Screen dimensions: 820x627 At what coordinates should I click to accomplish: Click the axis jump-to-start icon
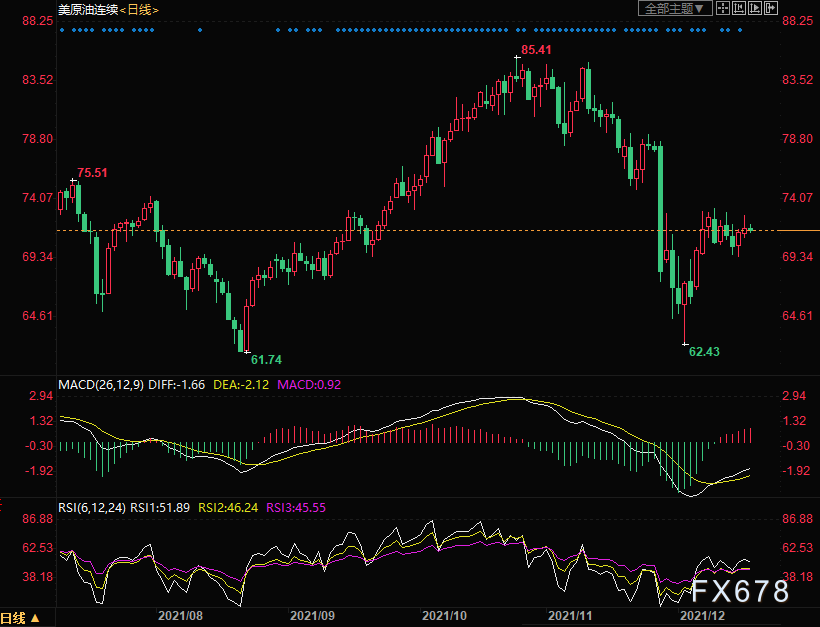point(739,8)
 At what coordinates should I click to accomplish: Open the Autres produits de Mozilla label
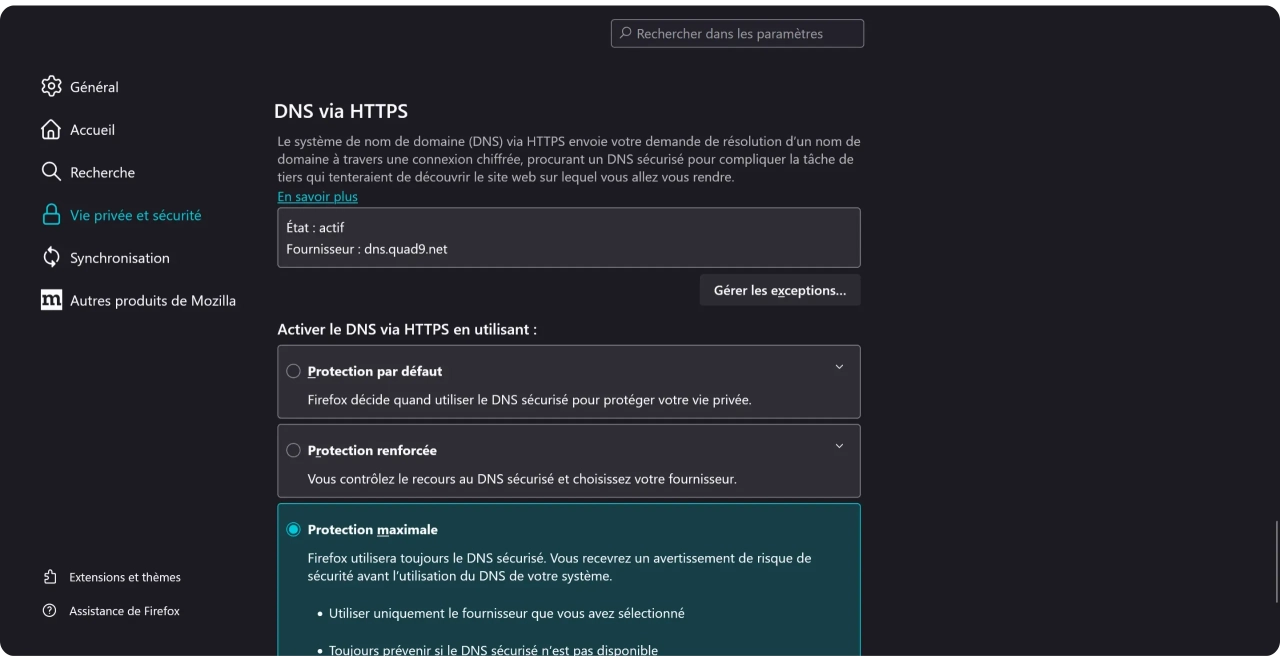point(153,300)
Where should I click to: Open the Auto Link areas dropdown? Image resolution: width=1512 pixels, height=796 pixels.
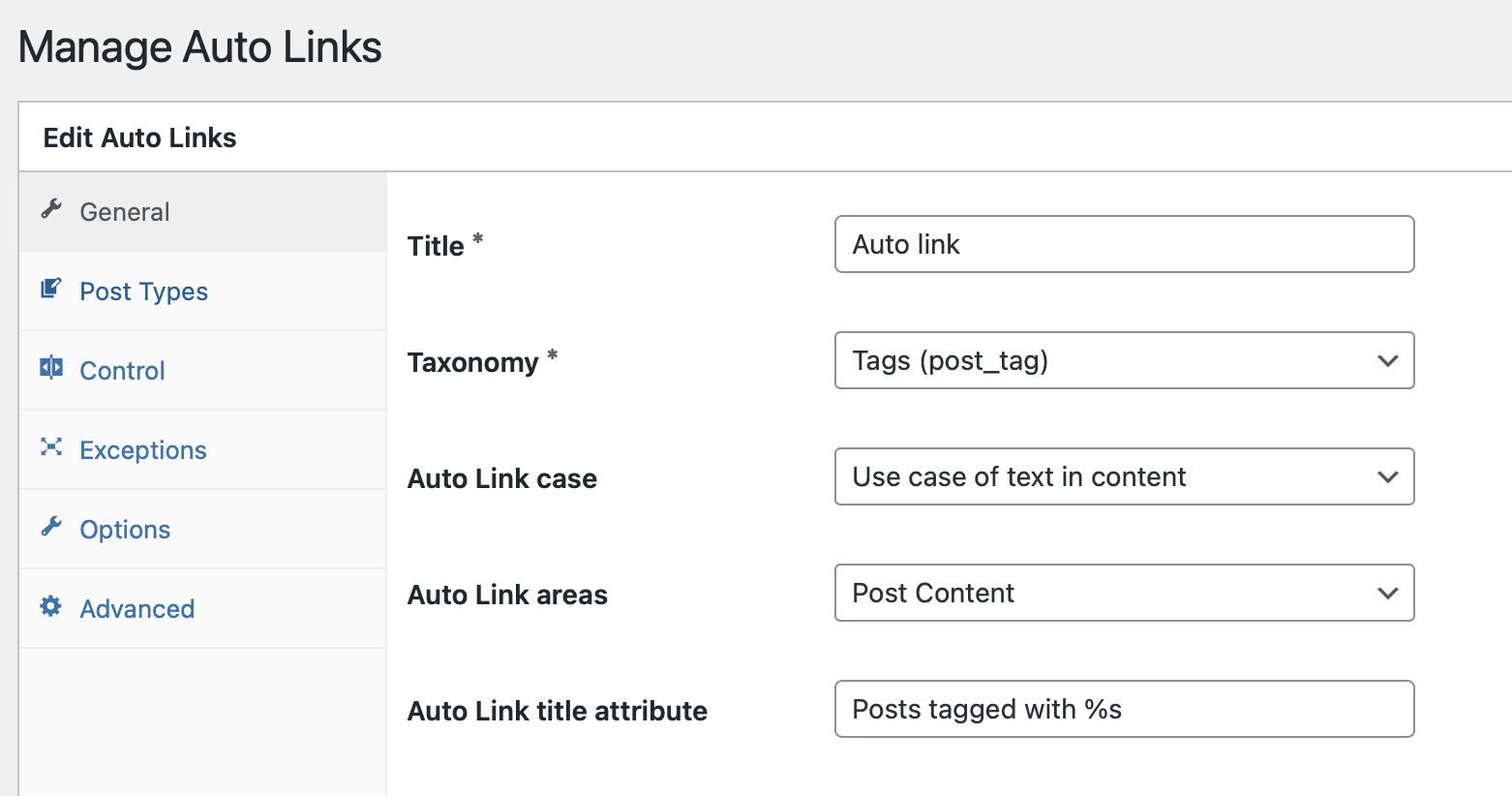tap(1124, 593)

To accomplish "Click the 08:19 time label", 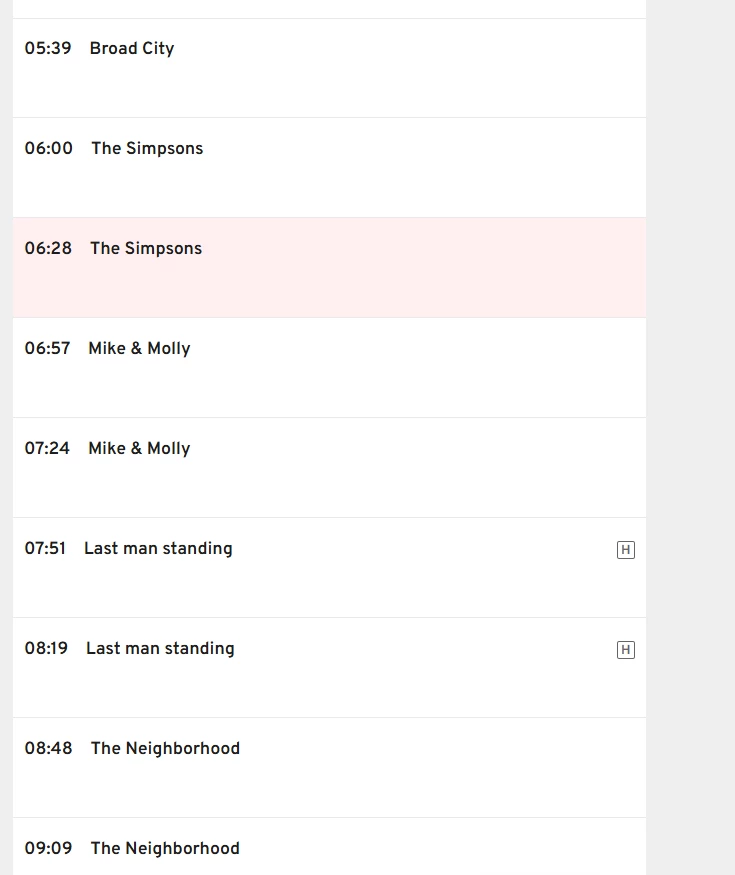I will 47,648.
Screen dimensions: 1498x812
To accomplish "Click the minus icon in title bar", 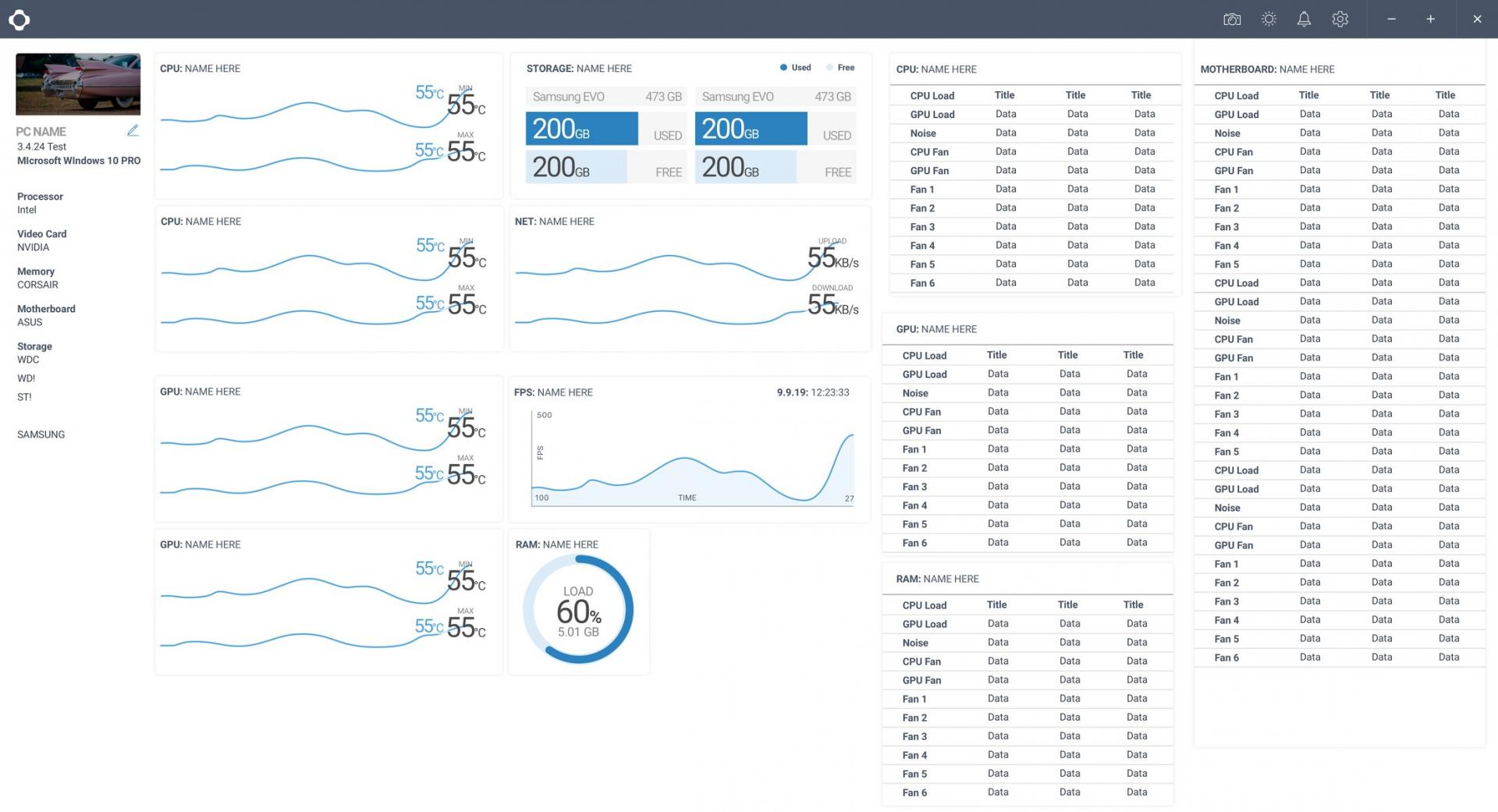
=====
▶ **Work instruction**
With pictures left out, repeat exactly the lines from the one containing "Screen dimensions: 1498x812" through the last line of the data above, inclusive, and nothing else.

▶ **Exercise solution**
Screen dimensions: 1498x812
To accomplish "Click the minus icon in title bar", 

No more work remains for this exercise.